Source document:
Reputation: 43
Have a simple program as shown below
import pyspark
builder = (
pyspark.sql.SparkSession.builder.appName("MyApp")
.config("spark.sql.extensions", "io.delta.sql.DeltaSparkSessionExtension")
.config(
"spark.sql.catalog.spark_catalog",
"org.apache.spark.sql.delta.catalog.DeltaCatalog",
)
)
spark = builder.getOrCreate()
spark._jsc.hadoopConfiguration().set(
"fs.gs.impl", "com.google.cloud.hadoop.fs.gcs.GoogleHadoopFileSystem"
)
spark._jsc.hadoopConfiguration().set(
"fs.AbstractFileSystem.gs.impl", "com.google.cloud.hadoop.fs.gcs.GoogleHadoopFS"
)
df = spark.read.format("delta").load(
"gs://org/delta/bronze/mongodb/registration/audits"
)
print(df.show())
This is packaged into a container using the below Dockerfile
FROM varunmallya/spark-pi:3.2.1
USER root
ADD gcs-connector-hadoop2-latest.jar $SPARK_HOME/jars
WORKDIR /app
COPY main.py .
This app is then deployed as a SparkApplication on k8s using the spark-on-k8s operator
I expected to see 20 rows of data but instead got this exception
java.lang.ClassCastException: cannot assign instance of java.lang.invoke.SerializedLambda to field org.apache.spark.sql.catalyst.expressions.ScalaUDF.f of type scala.Function1 in instance of org.apache.spark.sql.catalyst.expressions.ScalaUDF
However when I run this in local jupyter notebook I can see the desired. I have added the necessary package - io.delta:delta-core_2.12:1.2.0 via the crd and have also ensured the gcs-connector-hadoop2-latest.jar is made available.
What could the issue be?

Study material:
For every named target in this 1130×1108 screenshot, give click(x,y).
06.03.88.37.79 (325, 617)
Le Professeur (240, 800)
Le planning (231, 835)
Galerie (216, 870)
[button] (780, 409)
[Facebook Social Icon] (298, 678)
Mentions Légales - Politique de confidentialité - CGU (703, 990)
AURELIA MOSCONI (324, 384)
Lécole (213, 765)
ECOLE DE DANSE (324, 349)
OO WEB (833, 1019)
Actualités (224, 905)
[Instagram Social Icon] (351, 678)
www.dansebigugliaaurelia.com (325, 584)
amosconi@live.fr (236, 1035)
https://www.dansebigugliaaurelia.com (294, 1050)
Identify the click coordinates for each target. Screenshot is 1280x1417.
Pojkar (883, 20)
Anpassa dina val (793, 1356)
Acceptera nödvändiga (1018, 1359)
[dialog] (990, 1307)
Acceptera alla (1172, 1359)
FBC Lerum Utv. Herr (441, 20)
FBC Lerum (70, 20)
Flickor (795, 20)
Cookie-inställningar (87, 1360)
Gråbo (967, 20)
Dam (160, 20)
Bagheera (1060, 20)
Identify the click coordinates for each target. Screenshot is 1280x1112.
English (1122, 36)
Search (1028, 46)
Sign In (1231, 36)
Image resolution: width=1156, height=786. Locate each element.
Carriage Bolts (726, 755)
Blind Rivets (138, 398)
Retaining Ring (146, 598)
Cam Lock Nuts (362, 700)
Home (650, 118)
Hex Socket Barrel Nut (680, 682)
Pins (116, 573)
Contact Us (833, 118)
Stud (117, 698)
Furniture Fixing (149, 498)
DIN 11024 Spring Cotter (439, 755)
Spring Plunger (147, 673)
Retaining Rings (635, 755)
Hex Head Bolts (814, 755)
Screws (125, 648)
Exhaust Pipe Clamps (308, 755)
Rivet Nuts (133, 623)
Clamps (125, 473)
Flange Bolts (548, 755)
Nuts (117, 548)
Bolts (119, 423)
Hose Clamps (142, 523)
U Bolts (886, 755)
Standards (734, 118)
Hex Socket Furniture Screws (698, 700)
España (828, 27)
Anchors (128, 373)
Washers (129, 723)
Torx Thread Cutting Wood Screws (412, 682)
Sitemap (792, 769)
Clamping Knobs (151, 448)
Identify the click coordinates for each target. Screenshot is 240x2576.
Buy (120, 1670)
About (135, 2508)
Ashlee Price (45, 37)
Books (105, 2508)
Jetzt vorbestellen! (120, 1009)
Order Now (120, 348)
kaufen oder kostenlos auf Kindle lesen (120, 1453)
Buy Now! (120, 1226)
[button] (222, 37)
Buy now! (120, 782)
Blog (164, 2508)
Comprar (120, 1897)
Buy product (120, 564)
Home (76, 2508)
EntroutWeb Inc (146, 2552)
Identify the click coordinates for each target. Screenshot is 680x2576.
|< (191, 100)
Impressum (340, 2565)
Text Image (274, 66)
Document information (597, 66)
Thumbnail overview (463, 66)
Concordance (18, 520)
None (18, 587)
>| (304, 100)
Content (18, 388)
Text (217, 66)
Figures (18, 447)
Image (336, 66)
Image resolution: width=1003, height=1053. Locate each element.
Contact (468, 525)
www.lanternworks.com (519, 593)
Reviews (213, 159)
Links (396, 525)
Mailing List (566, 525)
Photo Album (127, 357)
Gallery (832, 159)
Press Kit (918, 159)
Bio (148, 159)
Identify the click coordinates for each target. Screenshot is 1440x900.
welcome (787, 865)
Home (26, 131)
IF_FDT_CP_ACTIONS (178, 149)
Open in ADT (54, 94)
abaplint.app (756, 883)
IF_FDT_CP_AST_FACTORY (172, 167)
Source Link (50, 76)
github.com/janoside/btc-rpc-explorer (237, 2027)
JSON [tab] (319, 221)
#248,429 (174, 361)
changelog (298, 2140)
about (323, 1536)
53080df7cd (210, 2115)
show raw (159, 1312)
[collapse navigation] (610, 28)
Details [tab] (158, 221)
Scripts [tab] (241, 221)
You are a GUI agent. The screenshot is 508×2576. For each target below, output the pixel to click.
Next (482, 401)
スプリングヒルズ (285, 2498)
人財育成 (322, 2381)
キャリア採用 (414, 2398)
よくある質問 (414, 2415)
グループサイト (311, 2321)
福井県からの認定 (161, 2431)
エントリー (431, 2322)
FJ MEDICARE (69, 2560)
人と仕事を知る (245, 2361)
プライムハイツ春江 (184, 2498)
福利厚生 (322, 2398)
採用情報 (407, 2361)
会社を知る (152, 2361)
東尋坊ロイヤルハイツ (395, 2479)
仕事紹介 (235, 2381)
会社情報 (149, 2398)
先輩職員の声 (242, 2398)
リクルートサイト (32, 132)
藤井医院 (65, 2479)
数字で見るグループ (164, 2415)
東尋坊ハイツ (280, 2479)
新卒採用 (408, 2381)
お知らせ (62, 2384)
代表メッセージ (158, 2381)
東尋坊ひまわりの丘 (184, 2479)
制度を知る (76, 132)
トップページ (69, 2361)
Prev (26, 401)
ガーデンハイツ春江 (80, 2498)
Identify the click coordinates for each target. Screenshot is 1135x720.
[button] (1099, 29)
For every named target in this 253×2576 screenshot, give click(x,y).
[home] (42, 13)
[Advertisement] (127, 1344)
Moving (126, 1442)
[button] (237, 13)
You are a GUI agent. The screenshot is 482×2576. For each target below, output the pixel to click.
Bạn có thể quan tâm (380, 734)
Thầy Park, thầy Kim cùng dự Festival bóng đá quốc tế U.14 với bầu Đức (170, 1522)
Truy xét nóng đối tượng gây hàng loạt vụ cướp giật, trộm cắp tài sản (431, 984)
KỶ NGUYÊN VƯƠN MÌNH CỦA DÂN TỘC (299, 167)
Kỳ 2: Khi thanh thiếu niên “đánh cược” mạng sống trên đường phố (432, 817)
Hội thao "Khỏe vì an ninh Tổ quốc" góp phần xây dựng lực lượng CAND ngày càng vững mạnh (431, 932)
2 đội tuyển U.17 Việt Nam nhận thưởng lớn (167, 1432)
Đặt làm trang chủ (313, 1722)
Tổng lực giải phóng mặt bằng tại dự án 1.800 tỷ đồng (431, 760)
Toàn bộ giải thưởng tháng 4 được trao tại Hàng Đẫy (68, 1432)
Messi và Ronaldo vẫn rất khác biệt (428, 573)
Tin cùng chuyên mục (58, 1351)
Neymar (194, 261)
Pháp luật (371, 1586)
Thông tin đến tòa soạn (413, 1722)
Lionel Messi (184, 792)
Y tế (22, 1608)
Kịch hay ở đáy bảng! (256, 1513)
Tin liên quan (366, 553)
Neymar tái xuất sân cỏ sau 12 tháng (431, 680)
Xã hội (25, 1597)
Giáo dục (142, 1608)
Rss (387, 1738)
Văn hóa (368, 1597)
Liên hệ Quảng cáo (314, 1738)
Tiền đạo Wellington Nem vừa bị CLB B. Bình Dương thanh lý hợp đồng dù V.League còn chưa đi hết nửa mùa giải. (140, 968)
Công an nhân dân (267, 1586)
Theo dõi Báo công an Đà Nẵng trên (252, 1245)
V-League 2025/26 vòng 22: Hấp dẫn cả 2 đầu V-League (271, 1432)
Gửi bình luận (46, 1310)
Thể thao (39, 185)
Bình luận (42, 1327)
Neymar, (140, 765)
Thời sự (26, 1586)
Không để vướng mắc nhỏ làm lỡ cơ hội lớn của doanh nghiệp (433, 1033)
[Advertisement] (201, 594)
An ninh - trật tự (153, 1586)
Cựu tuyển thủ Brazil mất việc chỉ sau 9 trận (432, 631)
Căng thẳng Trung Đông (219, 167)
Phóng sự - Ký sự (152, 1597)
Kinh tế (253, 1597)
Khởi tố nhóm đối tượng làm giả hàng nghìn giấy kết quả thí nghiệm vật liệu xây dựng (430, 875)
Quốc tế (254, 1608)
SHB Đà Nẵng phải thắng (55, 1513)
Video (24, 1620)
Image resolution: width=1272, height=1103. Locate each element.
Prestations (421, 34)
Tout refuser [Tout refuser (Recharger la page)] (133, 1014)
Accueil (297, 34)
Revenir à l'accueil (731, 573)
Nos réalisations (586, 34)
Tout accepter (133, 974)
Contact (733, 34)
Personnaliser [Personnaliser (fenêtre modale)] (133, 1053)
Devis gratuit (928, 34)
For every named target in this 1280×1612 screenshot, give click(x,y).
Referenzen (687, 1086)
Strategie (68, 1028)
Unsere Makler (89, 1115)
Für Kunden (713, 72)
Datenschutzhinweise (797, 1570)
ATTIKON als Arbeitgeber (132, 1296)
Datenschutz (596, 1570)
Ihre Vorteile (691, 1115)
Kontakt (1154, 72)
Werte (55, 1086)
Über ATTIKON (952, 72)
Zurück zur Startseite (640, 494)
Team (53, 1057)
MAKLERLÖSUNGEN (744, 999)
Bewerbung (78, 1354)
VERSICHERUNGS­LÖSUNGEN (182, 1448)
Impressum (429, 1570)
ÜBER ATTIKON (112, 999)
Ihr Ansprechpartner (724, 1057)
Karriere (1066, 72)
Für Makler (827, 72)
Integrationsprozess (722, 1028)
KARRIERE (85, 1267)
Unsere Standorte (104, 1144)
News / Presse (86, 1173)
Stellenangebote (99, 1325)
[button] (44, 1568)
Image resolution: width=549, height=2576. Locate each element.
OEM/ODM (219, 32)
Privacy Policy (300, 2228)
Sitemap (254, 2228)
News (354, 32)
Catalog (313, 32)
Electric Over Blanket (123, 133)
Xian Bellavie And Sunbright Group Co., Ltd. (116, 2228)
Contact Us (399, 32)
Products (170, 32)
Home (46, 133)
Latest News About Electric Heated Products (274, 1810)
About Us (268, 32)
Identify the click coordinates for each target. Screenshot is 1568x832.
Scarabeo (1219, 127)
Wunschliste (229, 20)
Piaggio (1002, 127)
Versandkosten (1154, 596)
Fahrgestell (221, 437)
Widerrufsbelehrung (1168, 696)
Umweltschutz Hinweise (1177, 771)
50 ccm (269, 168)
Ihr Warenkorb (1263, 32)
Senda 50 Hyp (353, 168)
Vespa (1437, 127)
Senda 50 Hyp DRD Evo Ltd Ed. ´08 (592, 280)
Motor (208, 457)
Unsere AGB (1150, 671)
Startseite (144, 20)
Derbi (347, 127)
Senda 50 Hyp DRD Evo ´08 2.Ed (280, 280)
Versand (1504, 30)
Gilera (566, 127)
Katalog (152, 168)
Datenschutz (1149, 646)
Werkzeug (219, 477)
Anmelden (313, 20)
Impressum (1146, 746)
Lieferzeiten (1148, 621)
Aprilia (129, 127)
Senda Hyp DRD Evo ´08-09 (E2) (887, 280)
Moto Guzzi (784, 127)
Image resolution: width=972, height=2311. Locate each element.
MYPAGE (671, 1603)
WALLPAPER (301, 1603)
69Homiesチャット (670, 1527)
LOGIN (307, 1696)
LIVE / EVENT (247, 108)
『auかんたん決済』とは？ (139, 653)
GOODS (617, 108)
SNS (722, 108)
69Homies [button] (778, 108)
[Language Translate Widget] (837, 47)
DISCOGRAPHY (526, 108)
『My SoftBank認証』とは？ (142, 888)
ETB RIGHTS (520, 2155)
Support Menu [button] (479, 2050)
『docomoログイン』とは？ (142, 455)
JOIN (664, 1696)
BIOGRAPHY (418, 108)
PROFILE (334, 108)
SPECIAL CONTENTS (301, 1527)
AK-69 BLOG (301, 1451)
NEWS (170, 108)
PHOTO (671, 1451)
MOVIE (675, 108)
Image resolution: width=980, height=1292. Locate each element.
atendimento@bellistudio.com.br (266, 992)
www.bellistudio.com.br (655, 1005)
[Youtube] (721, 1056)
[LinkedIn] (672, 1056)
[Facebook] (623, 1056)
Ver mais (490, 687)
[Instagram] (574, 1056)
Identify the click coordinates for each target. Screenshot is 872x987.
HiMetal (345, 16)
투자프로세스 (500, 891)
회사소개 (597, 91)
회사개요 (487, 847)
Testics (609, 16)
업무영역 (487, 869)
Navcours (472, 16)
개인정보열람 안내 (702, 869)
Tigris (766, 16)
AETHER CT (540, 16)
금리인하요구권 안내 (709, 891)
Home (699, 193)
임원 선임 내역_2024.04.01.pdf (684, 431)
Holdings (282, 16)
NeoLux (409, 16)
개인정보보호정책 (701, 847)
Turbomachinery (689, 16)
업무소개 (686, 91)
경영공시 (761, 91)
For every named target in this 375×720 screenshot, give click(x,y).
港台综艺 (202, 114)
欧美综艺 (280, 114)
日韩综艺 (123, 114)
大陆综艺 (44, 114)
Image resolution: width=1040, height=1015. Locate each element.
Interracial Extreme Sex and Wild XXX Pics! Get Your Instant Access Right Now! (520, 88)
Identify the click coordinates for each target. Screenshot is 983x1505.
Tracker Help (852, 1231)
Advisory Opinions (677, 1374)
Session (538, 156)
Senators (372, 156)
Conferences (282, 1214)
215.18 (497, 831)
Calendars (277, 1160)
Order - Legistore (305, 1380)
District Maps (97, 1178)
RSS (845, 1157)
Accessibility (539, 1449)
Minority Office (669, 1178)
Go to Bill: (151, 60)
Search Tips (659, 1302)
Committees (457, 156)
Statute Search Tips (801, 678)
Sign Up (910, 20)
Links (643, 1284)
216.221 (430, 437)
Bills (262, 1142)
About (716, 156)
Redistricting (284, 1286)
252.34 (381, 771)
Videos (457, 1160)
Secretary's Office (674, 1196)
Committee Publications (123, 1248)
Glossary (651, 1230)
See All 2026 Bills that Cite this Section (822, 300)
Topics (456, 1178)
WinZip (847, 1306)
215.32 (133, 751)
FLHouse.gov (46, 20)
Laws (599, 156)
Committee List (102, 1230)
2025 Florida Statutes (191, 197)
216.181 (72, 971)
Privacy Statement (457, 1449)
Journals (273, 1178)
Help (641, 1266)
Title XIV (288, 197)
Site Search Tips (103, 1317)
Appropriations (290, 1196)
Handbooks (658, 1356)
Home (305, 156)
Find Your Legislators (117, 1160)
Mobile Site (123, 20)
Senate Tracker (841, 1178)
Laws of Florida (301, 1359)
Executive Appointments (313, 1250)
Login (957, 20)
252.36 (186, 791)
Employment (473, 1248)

Brief A: Please transcribe the Spark-on-Kubernetes post from "print(df.show())" to "the issue be?".
Brief B: Write the next part of the Spark-on-Kubernetes post, picking up after its final line.

Reply A:
print(df.show())
This is packaged into a container using the below Dockerfile
FROM varunmallya/spark-pi:3.2.1
USER root
ADD gcs-connector-hadoop2-latest.jar $SPARK_HOME/jars
WORKDIR /app
COPY main.py .
This app is then deployed as a SparkApplication on k8s using the spark-on-k8s operator
I expected to see 20 rows of data but instead got this exception
java.lang.ClassCastException: cannot assign instance of java.lang.invoke.SerializedLambda to field org.apache.spark.sql.catalyst.expressions.ScalaUDF.f of type scala.Function1 in instance of org.apache.spark.sql.catalyst.expressions.ScalaUDF
However when I run this in local jupyter notebook I can see the desired. I have added the necessary package - io.delta:delta-core_2.12:1.2.0 via the crd and have also ensured the gcs-connector-hadoop2-latest.jar is made available.
What could the issue be?

Reply B:
Upvotes: 4
Views: 233
Reputation: 9691
Could you try the following Dockerfile
:
FROM datamechanics/spark:3.1.1-hadoop-3.2.0-java-8-scala-2.12-python-3.8-dm17
USER root
WORKDIR /app
COPY main.py .
And then try deploying the SparkApplication
:
apiVersion: sparkoperator.k8s.io/v1beta2
kind: SparkApplication
metadata:
name: sparky-pi
namespace: spark
spec:
type: Python
mode: cluster
pythonVersion: "3"
image: <YOUR_IMAGE_GOES_HERE>:latest
mainApplicationFile: local:///app/main.py
sparkVersion: "3.1.1"
restartPolicy:
type: OnFailure
onFailureRetries: 3
onFailureRetryInterval: 10
onSubmissionFailureRetries: 5
onSubmissionFailureRetryInterval: 20
driver:
cores: 1
coreLimit: "1200m"
memory: "512m"
labels:
version: 3.1.1
serviceAccount: spark
executor:
serviceAccount: spark
cores: 1
instances: 1
memory: "512m"
labels:
version: 3.1.1
I ran this on my Kubernetes cluster and was able to get:
I think here the base image datamechanics/spark:3.1.1-hadoop-3.2.0-java-8-scala-2.12-python-3.8-dm17
is key. Props to the folks who put it together!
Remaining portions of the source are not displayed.